What is a Biological Design Tool?
Summary of State of the Art Biological AI (Part I in two part series)
A picture from Ernst Haeckel Kunstformen der Nature
by Hans Gundlach
What is a Biological Design Tool? Biological Design Tools usually refer to AI models specifically trained on biological data and intended for biological tasks for example protein structure or sequence predictions. These contrast with broader AIs like GPT that are trained on a wide range of tasks. However, one of the points in this essay is that there isn’t a strong distinction between biological design tools and other AIs like GPT. I want to give a basic sense of how some of these models work. This includes how they make predictions, how they are used, and how they are trained.
Background: I’m assuming some familiarity with recent developments in machine learning. If not ask your grandson what he thinks about Yann LeCun. I have some added sections that go into more technical detail for those interested. I’ll also assume some knowledge of biology. For example, do you know what protein residue is? If not watch this video. If you have neither you're probably cool anyway just smile and nod.
My understanding of biological design tools until I wrote the above paragraph ( I actually got this for my 11th birthday).
What Do Biological Models Do?
Most models that are classified as biological take in sequence ie protein sequence, genome, etc, and predict some important properties of it. For protein sequences, this includes 3D- structure, protein-ligand interactions, finding binding sites, solubility, stability, etc while for genetic sequences this includes things like finding promotors, splice sites, etc. There are also protein design models which take a sequence of required properties (ie required structures, solubility, stability) and convert these to a protein sequence that can be developed. There are also general-purpose biological models that predict almost all of these properties for whatever sequence you are interested in. Given that nature depends on so many different types of sequences like DNA, RNA, and protein. It is not surprising that ….

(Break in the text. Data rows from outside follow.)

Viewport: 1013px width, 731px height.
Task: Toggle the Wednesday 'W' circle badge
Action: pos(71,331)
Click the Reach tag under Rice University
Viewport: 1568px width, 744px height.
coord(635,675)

Most BDT Models are Sequence Models:
Below is a list of BDT tools. Out of all these models, RFdiffusion is the only one that is not primarily based on sequence prediction. These models are fed a biological sequence like TAT and are asked to predict the next letter A. You can also see that most of these models are instances of transformers (The same AI architecture as Chat GPT). Why transformers? Transformers can make sequence predictions that pay attention to sequence elements far back in a sequence. For example, regulatory elements such as enhancers of a given gene can exist up to 100,000 base pairs from the promotor (transcription start site). AI architectures that only pay attention to small regions will miss these relationships. This includes convolution architectures like the original AlphaFold. However, Transformers also require compute resources which scale as the square of the sequence length. For genetic sequences, this is a crucial disadvantage which is why newer AI architectures like MAMBA and Hyena which scale more modestly outperform transformer models on DNA sequence tasks.
Here’s a Sample of State of the Art BDT tools:
a transformer-based model that uses sequence and protein structure data to make predictions.

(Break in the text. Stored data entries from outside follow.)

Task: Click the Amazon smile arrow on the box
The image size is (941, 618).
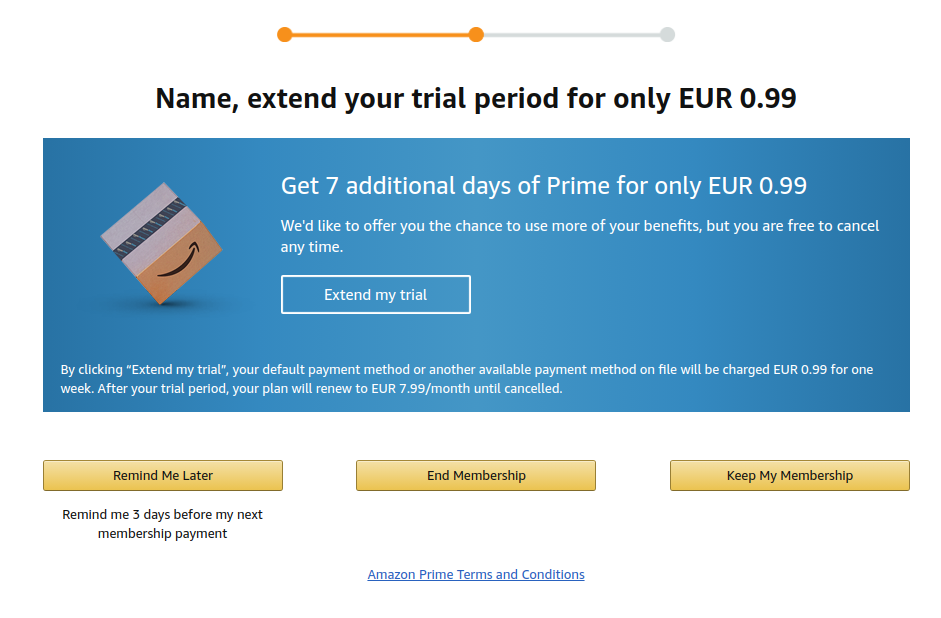Action: (179, 260)
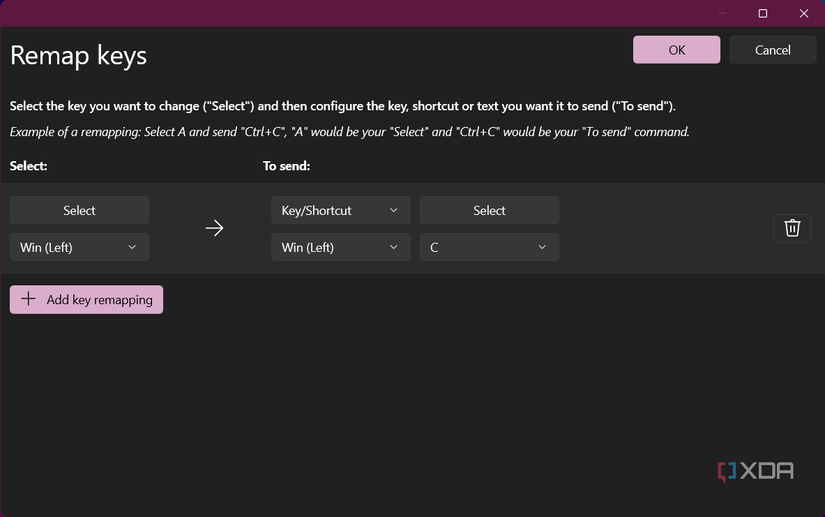Click the Remap keys heading text
This screenshot has width=825, height=517.
(78, 55)
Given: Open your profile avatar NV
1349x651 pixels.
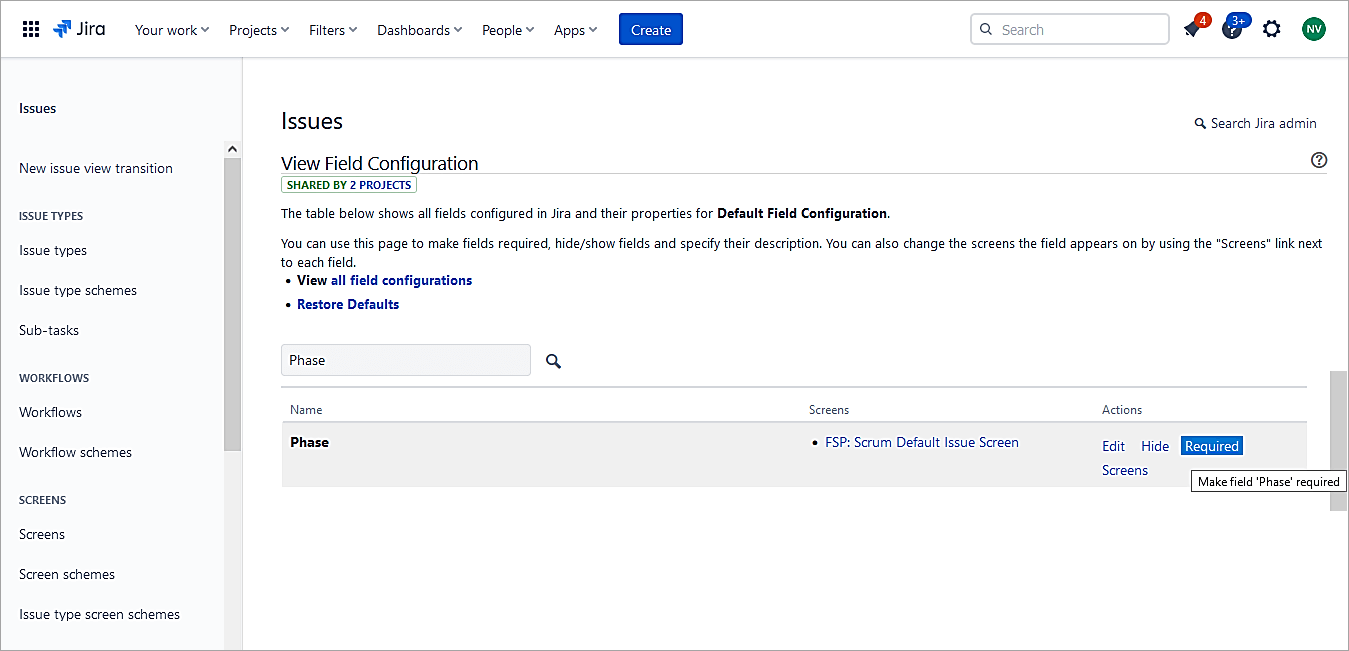Looking at the screenshot, I should click(x=1313, y=29).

similar design to AlphaFold2. ESMfold trains a protein sequence model and then feeds this attention data into a folding module.
protein folding language model
transformer-based protein design model. This model converts 3d geometric information from a desired protein shape to a sequence which is fed into the model.
DNA sequence model based on Hyena-AI-architecture which shares similarities with convolution architectures.
A selection state model that performs much better than Transformers for long sequences. It has shown impressive abilities in DNA sequence prediction.
transformer model for protein-ligand interactions
transformer model for general-purpose biological data ie predicts folds, interactions, binding sites, etc. This is the largest model of the ones I’ve mentioned and is the only one that would be required to report its training based on the new AI executive order.
Diffusion-based protein folding model.
Why Does Predicting the Next _____ in a Sequence Work So Well?
How is it that a model that is only built to predict the next element in a DNA or Protein Sequence can understand the three-dimensional structure of a protein? Well, to make sequence predictions you have to understand life. There are repeat elements like the Alu element that has a million copies in the human genome. Yet there are also more subtle relationships. For example, you can discover protein binding sites by looking at how models pay attention to specific protein sequences. The sequence surrounding a given binding site will be heavily influenced by the binding site. All the protein elements are coordinated and selected in the perfect way to bind to a given ligand (for example iron in hemoglobin). As an analogy, if you pay attention to the phrase “Uber for …” you can easily predict what I’m going to say next.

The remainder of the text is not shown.